Your circuit is a standard choice when it is needed a general purpose driver (no high speed, no low power consumption), so if you have properly sized the \$R_9\$ e \$R_{12}\$ resistor in order to dissipate without problem the right amount of power, it is a safe and usable circuit.

  1. For relatively fast (5KHz) switching speeds, what should I need to change?
    • I previously used 10K for R12 and it cannot charge the gate fast enough, leading slow turn off times. 1k is much better for regarding speed but I'm not sure R9 limits the current enough.

If you need to turn OFF and ON your p-channel MOSFET with a \$5\mathrm{kHz}\$ square waveform, in order to have a similarly shaped \$V_{OUT}\$, your driver circuit should be able to sink and source an appropriate gate current \$I_G\$: this is due to the fact that the switching time of a MOSFET are approximately $$ t_{ON}\simeq t_{OFF} \simeq \frac{Q_{G}}{I_G} $$ where \$Q_{G}\$ is the total gate charge of the MOSFET (from the FDS6679 datasheet, \$Q_{G_\max}\simeq 100\mathrm{nC}\$).

An example calculation based on your circuit.
Let's try to estimate the required \$I_G\$: since $$ t_\mathrm{TTL\_IN}=\frac{1}{f_\mathrm{TTL\_IN}}=\frac{1}{5\mathrm{kHz}}=200\mathrm{\mu s}, $$ assuming \$t_{ON}\simeq t_{OFF} \simeq 1\% t_\mathrm{TTL\_IN}\$, we have $$ \begin{split} 0.01t_\mathrm{TTL\_IN}=\frac{Q_{G}}{I_G} &\iff & I_{G_\min} &=\frac{Q_{G_\max}}{0.01t_\mathrm{TTL\_IN}}\\ & & & =\frac{100\mathrm{nC}}{2.0\mathrm{\mu s}}=50\mathrm{mA} \end{split} $$ Thus the drive circuit is should be able to sink/source at least \$50\mathrm{mA}\$ for all the duration of the switching phase, whatever the value of \$V_\mathrm{IN}\$ is.
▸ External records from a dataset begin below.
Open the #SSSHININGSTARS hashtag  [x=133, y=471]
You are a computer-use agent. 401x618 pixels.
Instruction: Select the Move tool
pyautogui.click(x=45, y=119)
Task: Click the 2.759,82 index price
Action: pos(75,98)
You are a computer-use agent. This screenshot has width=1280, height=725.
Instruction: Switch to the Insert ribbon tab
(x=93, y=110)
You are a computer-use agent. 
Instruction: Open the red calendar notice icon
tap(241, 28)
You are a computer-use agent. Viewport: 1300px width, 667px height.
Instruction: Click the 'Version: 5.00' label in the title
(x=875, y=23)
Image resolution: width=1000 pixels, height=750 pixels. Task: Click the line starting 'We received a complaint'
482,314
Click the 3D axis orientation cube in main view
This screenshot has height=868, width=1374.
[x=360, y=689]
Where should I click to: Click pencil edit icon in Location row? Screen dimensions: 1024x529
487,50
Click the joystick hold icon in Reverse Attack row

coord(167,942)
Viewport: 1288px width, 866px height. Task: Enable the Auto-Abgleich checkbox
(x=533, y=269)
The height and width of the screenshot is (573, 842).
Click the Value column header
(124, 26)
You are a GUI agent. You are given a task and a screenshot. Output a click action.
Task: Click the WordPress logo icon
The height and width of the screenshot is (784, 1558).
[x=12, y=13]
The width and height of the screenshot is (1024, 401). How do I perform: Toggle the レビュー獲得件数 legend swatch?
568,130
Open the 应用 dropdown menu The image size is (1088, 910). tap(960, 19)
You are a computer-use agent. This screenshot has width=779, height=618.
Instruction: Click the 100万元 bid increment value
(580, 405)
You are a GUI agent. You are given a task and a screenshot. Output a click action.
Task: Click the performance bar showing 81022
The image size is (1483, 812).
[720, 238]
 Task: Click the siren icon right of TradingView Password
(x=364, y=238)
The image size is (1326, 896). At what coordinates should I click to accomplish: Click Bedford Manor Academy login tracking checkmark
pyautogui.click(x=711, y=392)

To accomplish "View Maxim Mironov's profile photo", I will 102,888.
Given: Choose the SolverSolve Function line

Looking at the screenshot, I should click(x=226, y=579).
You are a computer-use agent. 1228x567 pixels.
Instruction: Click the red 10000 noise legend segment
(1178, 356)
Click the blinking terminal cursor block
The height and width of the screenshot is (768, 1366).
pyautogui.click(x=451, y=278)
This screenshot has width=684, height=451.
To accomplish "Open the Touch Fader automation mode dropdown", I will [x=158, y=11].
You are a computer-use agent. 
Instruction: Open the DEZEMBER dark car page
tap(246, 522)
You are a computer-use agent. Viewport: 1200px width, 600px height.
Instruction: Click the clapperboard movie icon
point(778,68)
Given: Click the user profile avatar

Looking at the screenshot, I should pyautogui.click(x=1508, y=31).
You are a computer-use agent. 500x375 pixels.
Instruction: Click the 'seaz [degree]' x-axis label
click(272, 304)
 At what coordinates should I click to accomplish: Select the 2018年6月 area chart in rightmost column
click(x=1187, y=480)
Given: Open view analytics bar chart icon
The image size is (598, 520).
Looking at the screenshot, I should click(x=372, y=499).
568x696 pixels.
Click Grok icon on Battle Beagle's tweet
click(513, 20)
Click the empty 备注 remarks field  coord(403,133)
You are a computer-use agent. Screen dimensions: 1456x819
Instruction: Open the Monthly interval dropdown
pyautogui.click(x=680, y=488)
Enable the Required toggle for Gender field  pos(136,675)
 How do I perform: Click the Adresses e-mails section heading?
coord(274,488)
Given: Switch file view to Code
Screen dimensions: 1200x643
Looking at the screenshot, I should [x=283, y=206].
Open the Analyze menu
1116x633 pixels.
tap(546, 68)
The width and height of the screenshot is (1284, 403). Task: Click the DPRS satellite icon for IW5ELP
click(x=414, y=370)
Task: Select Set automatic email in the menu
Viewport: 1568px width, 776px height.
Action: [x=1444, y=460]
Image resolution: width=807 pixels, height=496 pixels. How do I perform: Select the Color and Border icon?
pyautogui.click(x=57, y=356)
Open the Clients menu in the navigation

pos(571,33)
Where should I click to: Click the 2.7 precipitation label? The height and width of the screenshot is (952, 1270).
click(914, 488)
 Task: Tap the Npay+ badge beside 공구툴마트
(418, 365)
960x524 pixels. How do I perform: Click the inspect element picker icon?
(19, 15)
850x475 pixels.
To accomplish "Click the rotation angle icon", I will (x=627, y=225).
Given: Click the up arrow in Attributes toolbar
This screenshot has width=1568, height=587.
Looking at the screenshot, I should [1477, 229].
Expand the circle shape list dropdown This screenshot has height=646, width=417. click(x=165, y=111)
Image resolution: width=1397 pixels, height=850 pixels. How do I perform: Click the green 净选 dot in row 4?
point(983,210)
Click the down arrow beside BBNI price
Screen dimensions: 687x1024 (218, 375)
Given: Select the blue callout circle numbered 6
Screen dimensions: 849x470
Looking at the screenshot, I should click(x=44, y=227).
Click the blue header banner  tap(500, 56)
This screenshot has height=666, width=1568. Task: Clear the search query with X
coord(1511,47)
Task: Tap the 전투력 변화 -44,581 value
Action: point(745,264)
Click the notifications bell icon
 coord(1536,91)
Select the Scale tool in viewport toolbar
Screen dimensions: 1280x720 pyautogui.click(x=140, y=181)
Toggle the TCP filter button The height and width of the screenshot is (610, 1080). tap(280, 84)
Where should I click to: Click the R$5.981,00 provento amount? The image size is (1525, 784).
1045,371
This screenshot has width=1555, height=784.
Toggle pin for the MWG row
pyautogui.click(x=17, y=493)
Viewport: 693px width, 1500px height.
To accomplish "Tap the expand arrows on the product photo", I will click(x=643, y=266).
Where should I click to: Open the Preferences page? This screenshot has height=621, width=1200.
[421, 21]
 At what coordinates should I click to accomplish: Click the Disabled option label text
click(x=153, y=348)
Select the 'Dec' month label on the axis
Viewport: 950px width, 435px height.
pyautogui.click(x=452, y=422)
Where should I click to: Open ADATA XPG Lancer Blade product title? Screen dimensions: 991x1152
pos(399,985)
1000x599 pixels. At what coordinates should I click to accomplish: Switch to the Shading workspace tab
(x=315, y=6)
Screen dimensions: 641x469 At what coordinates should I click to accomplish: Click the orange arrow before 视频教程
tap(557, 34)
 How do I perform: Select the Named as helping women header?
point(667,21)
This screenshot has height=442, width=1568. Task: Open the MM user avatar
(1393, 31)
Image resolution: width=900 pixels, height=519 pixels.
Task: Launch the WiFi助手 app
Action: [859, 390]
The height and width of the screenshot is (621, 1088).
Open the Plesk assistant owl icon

When the MOSFET is switched ON, the gate current flows through \$R_9\$ and the minimum charging current (at least at \$t=0_+\$) is $$ I_9 =\frac{V_\mathrm{IN_\min}}{R_9}=\frac{8V}{150\Omega}\simeq 53.3\mathrm{mA} $$ and this would be almost enough to turn it ON at the desired speed. However, we face more serious problems when we want to switch OFF the MOSFET: now the gate current flows through \$R_{12}\$ and the gate-source capacitance of the MOSFET is discharged through it. The discharging current (at least at \$t=0_+\$) now is $$ I_{12} =\frac{V_\mathrm{IN_\min}}{R_{12}}\simeq\frac{8V}{1000\Omega}\simeq 8\mathrm{mA} $$ and this is not sufficient to turn the MOSFET OFF at the desired speed.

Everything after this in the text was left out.